Either way, the host plant will be deriving part of its nutrition from the soil, so whether the epiphyte gets its nutrients from roots in the soil or through the bark or leaves of the host plant, it ultimately needs soil, even if the need is indirect.

Do Epiphytes Harm Trees?

In most cases, epiphytes are not harmful to trees. In fact, many epiphytes contribute to the ecosystem and benefit the plants they grow on.

However, when epiphytes grow on plants in large numbers, they can eventually damage the plant. This is especially true when epiphytes grow on seagrasses. 

Most of the time, any damage caused by epiphytes is due to the fact that they can end up blocking sunlight or access to other forms of nutrition if they provide too much coverage. 

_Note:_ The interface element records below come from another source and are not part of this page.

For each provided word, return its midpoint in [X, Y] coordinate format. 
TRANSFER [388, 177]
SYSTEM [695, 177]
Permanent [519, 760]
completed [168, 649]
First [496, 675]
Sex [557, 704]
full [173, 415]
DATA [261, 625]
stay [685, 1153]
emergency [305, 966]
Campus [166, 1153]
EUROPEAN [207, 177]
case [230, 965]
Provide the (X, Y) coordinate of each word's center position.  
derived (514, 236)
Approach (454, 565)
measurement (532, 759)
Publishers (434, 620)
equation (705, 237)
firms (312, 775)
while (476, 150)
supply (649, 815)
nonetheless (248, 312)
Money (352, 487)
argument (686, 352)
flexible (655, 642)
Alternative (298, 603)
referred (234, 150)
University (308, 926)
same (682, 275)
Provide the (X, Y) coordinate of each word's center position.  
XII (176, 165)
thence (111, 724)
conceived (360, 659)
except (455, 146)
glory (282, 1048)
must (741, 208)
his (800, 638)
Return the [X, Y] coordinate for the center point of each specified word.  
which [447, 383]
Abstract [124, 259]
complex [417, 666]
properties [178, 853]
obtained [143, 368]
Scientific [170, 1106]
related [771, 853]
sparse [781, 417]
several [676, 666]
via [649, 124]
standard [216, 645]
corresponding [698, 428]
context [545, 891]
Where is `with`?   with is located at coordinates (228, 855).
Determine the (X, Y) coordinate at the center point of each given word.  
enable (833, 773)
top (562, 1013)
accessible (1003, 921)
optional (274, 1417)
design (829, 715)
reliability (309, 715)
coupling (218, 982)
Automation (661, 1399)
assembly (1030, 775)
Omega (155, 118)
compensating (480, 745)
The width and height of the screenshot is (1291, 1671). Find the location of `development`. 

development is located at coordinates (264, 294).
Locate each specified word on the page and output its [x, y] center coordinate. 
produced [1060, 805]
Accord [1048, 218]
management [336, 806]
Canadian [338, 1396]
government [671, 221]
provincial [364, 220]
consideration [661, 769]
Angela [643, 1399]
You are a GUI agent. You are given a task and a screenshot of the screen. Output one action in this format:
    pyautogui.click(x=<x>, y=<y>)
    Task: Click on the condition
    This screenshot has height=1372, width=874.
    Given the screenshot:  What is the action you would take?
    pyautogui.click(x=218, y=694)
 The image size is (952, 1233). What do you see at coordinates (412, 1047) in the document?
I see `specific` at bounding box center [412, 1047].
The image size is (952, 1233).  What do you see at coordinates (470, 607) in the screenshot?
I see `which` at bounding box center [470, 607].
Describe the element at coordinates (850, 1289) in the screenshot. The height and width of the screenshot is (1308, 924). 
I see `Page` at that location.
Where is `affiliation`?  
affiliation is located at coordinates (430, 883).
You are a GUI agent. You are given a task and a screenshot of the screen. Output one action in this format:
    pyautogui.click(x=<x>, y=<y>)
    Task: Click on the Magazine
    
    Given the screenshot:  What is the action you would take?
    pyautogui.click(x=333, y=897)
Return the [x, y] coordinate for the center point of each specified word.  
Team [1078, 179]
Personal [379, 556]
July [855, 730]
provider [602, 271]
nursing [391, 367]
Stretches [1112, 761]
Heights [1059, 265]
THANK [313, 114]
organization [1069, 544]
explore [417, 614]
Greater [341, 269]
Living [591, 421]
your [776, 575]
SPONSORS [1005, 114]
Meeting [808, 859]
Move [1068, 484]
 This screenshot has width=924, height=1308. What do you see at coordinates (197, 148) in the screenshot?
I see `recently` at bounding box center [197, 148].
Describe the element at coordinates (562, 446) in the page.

How Do You Care For An Epiphyte Orchid? 

While many epiphytes are not considered to be desirable plants, some, like orchids, make lovely house plants.

If you want to care for an epiphyte orchid, you’ll need to select a plant that is already a few years old. This will mean that you don’t have to wait years for the plant to bloom.

Choose a lower-maintenance orchid like a moth orchid or a corsage orchid for the best chance of success. 

You’ll need to choose somewhere with the correct amount of light for your specific orchid species. Some need low natural lighting conditions, but every orchid can benefit from fluorescent lighting for around 12 hours daily.

You should also keep the temperature between 75 degrees Fahrenheit and 80 degrees Fahrenheit during the day, although it should be allowed to drop to between 60 and 36 degrees Fahrenheit overnight.

It’s a good idea to invest in a misting humidifier to mimic tropical conditions. 

Remember that many epiphytes struggle to support themselves, so make sure to tie your orchid to another piece of plant material such as tree fern or cedar with a piece of string. 

Water the soil regularly so that it stays moist and add some fertilizer on a monthly basis. Ensure that your chosen medium allows for air to circulate near the roots. 

Final Thoughts 

Epiphytes are interesting organisms that contribute to various ecosystems while relying on other plants for nutrition and support. They are an important food source for several animal species and also provide animals with reliable habitats. 

As this article has demonstrated, epiphytes come in many different forms and use different methods to survive, often in challenging environments.

Whether they are vascular or non-vascular, homo-epiphytic or hemi-epiphytic, all epiphytes are valuable contributors to natural habitats across the globe.